"(...) e canto porque é esse o destino da minha garganta
e canto porque criança aprendi nas feiras:
ave e mulher cantam melhor na cegueira"
Cantares de perda e predileção, Hilda Hilst.
Guardo a chuva que fora anunciada essa manhã e que, dissipada pelo sol excessivamente brilhante dessa Selva que me habita, desaba dentro de mim agora.
O olho mareja de saudade é do brejo mesmo, diacho. Libra de carne que dei para adentrar a civilização.
No entanto, tenho minhas dúvidas se vi de verdade ou se o embaço de meus olhos fantasiaram a terra prometida: morro verdinho, neblina, café fresco e o casaco de vovó emprestado, quentinho, que um dia herdarei, ela me garantiu.
Eu não sei se quero sentir o seu cheiro pra sempre, mesmo depois de lavada a roupa, a marca característica. Doçura e doação. Vai ser melhor sem herança, vó.
Acho que acordei meio triste, porque pensei ter visto o que não vi ou existe a possibilidade de ter existido tão rápido que se amputou o tempo dessa experiência.
Um tumulto danado. Minha vizinha ontem, já era noite, em pura angústia, chegou dizendo umas coisas, um japonês correndo bateu atrás do carro dela. Bem ali, em frente àquele prédio, você me disse e eu lembrei na hora, porque não acredito em acaso.
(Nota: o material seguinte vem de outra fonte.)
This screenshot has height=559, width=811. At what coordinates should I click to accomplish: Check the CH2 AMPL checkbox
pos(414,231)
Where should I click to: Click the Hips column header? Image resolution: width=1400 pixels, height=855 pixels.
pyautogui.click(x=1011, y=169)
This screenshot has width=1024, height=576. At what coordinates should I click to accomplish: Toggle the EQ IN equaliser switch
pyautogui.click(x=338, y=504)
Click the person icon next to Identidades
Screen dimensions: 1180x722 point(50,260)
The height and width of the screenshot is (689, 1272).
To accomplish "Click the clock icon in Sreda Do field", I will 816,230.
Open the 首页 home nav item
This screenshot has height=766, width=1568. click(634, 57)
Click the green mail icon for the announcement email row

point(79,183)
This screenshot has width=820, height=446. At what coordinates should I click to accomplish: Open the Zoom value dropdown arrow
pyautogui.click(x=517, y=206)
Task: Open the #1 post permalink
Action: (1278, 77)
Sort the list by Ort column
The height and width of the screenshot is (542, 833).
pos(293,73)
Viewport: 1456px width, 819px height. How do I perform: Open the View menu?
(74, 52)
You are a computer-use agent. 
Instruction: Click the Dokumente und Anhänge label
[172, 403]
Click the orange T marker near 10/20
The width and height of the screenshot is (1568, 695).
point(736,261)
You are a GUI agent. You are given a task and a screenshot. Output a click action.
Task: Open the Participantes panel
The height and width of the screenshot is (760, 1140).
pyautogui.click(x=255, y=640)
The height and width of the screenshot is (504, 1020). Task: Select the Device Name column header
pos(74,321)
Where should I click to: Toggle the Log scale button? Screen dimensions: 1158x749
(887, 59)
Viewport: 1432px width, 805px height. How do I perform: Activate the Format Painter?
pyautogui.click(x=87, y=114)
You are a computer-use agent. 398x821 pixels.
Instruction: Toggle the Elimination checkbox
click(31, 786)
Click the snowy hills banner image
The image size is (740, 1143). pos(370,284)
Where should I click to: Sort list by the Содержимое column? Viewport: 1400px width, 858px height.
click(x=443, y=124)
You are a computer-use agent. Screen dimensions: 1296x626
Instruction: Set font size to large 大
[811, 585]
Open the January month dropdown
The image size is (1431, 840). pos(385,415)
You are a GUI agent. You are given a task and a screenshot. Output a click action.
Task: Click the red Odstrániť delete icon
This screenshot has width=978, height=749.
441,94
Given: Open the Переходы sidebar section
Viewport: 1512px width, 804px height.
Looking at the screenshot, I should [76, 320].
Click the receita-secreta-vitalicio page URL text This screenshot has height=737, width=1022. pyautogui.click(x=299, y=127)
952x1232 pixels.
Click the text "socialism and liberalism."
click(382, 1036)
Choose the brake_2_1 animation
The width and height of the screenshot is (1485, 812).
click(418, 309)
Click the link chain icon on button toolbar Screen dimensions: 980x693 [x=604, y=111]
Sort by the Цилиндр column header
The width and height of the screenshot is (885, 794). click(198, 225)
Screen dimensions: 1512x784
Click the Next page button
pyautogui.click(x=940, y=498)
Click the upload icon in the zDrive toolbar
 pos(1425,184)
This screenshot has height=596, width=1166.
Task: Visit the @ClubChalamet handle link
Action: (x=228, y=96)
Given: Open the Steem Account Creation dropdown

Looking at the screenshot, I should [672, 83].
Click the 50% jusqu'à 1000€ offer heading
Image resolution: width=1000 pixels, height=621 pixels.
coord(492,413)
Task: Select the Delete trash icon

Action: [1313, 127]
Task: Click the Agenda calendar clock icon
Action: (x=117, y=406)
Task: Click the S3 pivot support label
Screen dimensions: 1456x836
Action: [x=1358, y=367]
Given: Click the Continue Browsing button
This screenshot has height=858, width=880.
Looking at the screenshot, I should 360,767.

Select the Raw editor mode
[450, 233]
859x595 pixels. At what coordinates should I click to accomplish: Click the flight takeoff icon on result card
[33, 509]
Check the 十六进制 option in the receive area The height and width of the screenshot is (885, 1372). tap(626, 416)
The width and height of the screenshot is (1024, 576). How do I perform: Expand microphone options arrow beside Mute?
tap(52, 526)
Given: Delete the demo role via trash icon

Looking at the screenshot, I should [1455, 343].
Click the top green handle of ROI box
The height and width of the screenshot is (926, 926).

Ofereci um chá. Ela agradeceu. Que bom, meu marido de plantão essa noite, eu estou tão cansada e assustada precisava mesmo falar com alguém. Ainda bem que você existe, se não eu ia morrer de tédio no chat da internet, na solidão daquelas conversas vazias. Tem suco de laranja também, se você preferir.
Ela contava com o olho cheio de chuva, parecido comigo hoje. Essa vizinha, eu gosto tanto, porque me identifico com sua angústia palavrosa. Ontem ela abusou um pouco: descarregou a chuva de seus olhos nos meus, mas tudo bem, que amizade é para suportar essas coisas também.
E se despediu. Carregada, eu fui dormir tão cedo. Escutei coisas terríveis durante a semana que nem posso te contar. Então sonhei que eu era a vizinha e que você, pela primeira vez, se dirigia a mim com um pedido. Econômico, objetivo, masculino. Eu pensava no sonho: "mas é só isso o que você demanda?" e você explicava que não, que era bem mais, mas que, tal qual Alice no país das maravilhas, tinha um coelho te apressando, na cola. Quis, educadamente, mesmo na pressa, saber se eu estava bem, se tinha me machucado. Mes petits bobos não atrapalharão qualquer pedido seu. Fiquei firme que nem rocha, engoli a dor na macheza, na valentia e foram conversados assuntos outros, como se nada estivesse acontecendo, como se o japa apressado não tivesse me acordado na pancada bem ali naquele lugar tão simbólico, como se meu coração não estivesse agitado pelo real de viver na solidão, like everybody.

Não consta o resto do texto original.